CEO Connect panelists agreed that brokerages and industry associations can do more to help agents learn financial skills that aren’t often taught in the workplace.

Who’s responsible for the shaky financial well-being of real estate agents? 

At Inman Connect Las Vegas’ CEO Connect on Tuesday afternoon, three real estate executives sought to answer that question during a panel entitled “Agent Financial Well Being: What Do Good Agents Want and Deserve?” 

Chris Heller

“I believe it’s the responsibility of the brokerage that the agents are with,” said Chris Heller, newly with OJO Labs as the AI startup’s chief real estate officer. “Many agents don’t understand their P&L [profit & loss statement], don’t understand their finances, and they get in trouble and now they can’t pay their taxes the next year. It’s the responsibility of the brokerage to help those agents not end up there in the first place.”

The panelists, conversing with moderator Brandon Green of Keller Williams Capital Properties, agreed that individual agents share culpability for their financial life and decisions, but that brokerages, industry associations and others can be doing more to help agents learn the financial skills that aren’t routinely taught in schools or in the workplace. The tactical nature of just how best to do that dominated the rest of the session. 

Sanya Gurnani

“We have an agent network of 50,000 agents, and we asked them, what do agents want?” said Sanya Gurnani, co-founder of Radius, a social network for real estate agents. “The biggest thing that came up, as much as steady leads did, is agents said they want personal financial training. Agents want to be independent and we need to enable that for them.” 

Raj Bhaskar, whose Hurdlr app facilitates automatic business expense tracking and realtime P&Ls across many industries, compared real estate agents to the free agent status of Uber and Lyft drivers.

“Uber is launching Uber Pro, which offers a different level of benefits,” he said. “They recognize that drivers who drive the most for them are the most valuable. In real estate, the focus from most of the stakeholders is the top of the funnel, marketing and lead-gen.”

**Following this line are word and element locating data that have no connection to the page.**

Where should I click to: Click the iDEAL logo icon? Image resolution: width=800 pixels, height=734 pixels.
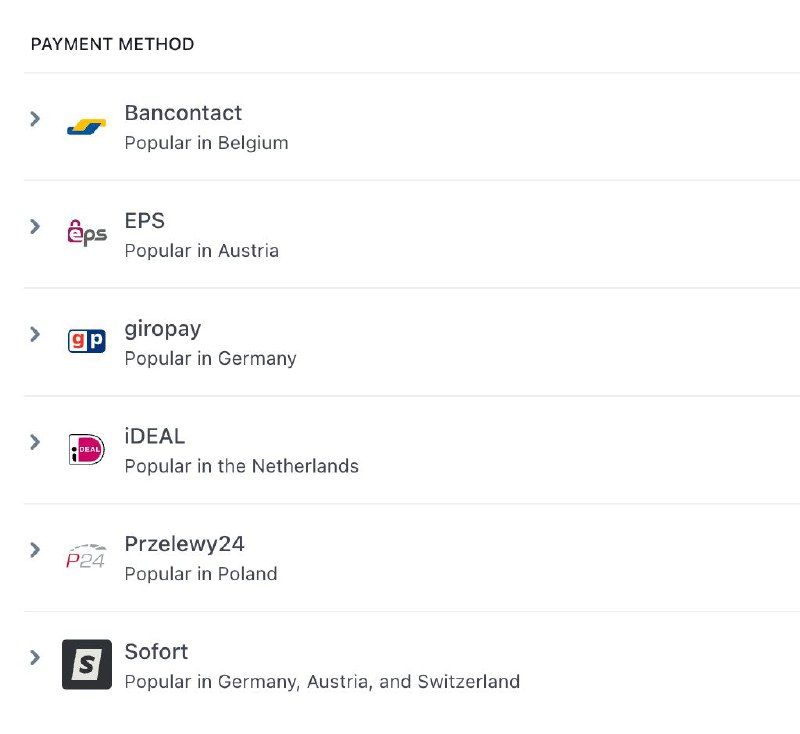86,449
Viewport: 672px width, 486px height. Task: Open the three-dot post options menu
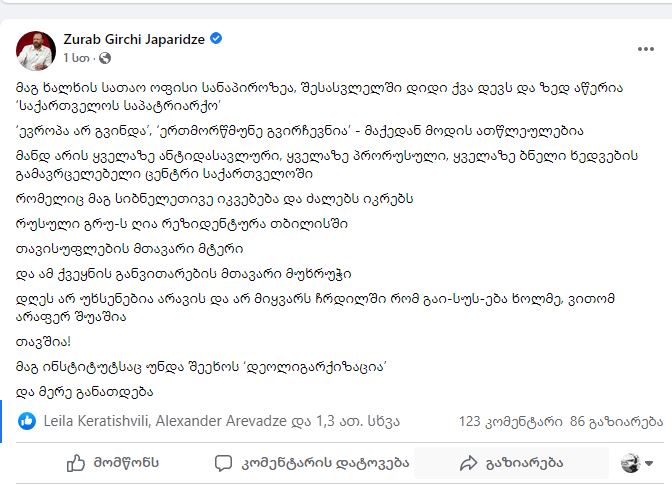pyautogui.click(x=645, y=49)
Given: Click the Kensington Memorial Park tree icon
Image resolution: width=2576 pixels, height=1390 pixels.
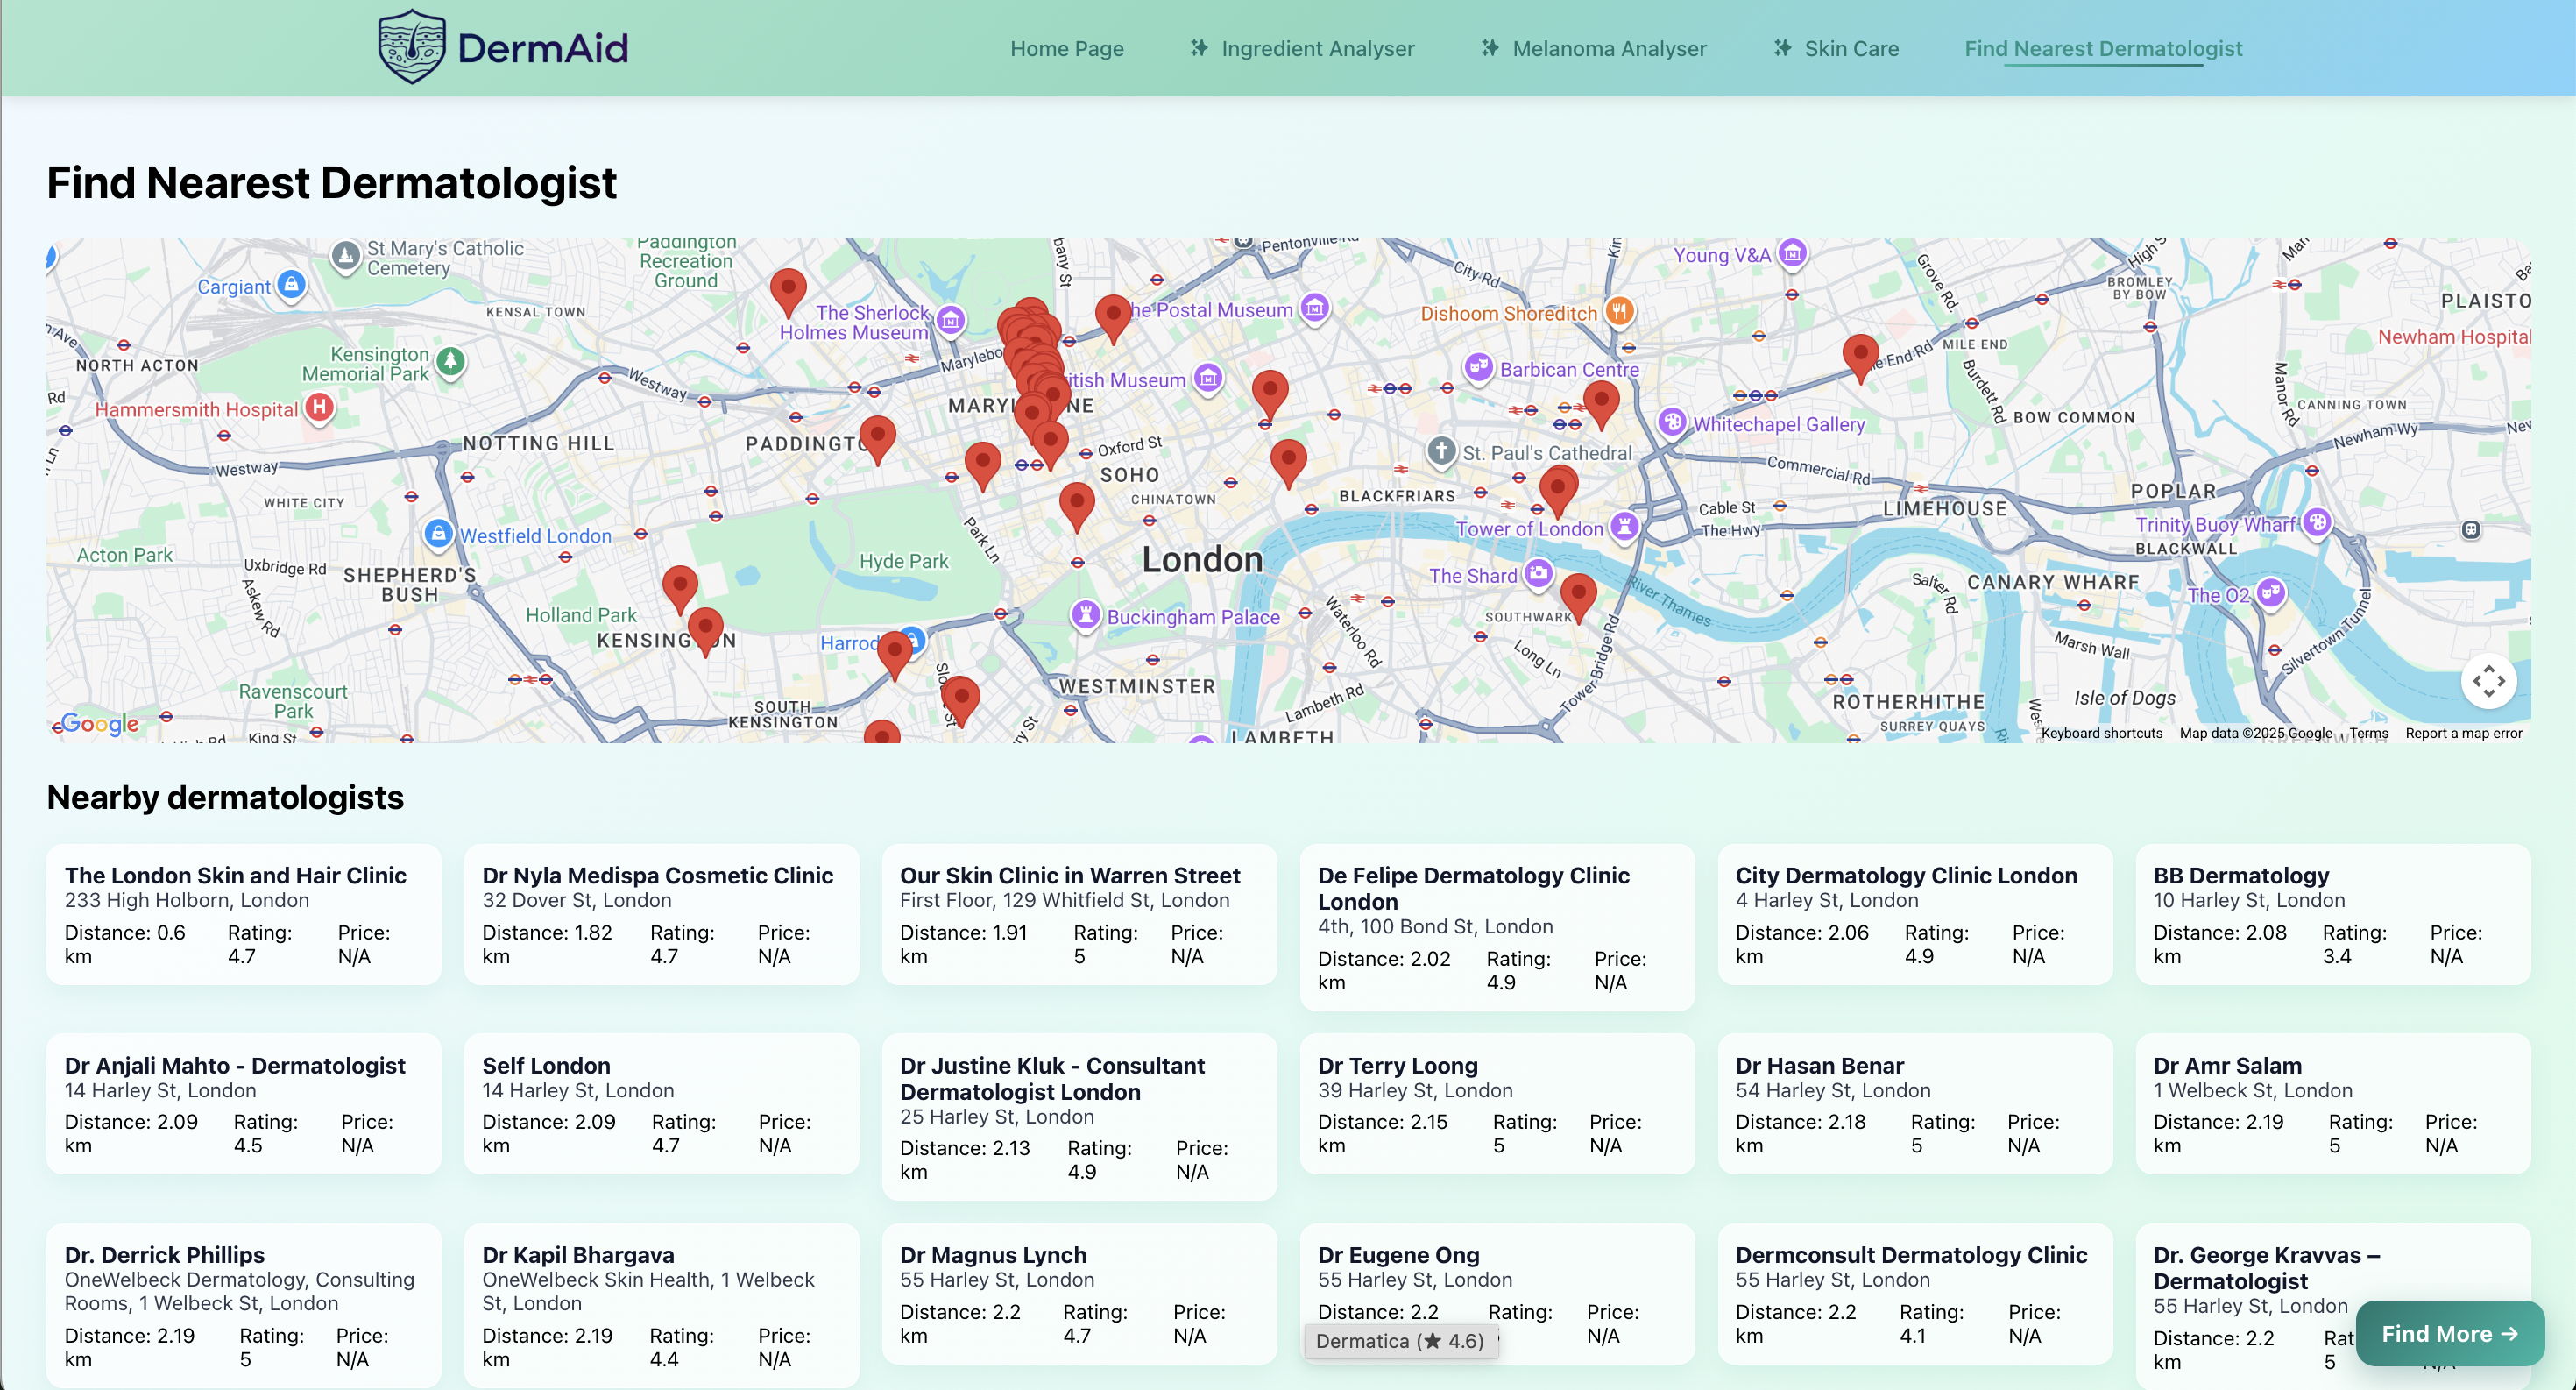Looking at the screenshot, I should (x=451, y=361).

But, he added, “I’ve seen brokerages make healthcare available to their agents — not paying for it, but making it easy for the agents to choose. The bottom line is, agents are running their own businesses, so everyone has to be a good business person.” 

Raj Bhaskar

Heller summed up, “The way to lose a real estate conversation is to talk about money or health. No one wants to talk about them. We can continue on the path we’re on — no one is jumping out windows. But if we really want to see change happen, it only happens with decisive and massive action. The status quo rarely ever works in trying to create new habits or change.” 

The following session at CEO Connect, titled “How to Make Your Agent Network Work Like Uber,” came at the topic of agent growth and satisfaction from a different angle.

LeadingRE’s Paul Boomsma led an entertaining exchange between Dawn Daly of House of Brokers Realty and Robin Yates of Windermere Real Estate

“Uber controls the process,” Boomsma said. “I can now find an Uber driver, because they’re all working together to find me. You are both doing a lot of things to affect the quality of your service. How do you make sure agents deliver quality and consistency?”

Daly and Yates cited good lead management, the importance of the customer experience and the continued hard work on getting agents to adopt systems that work for them as among the key answers.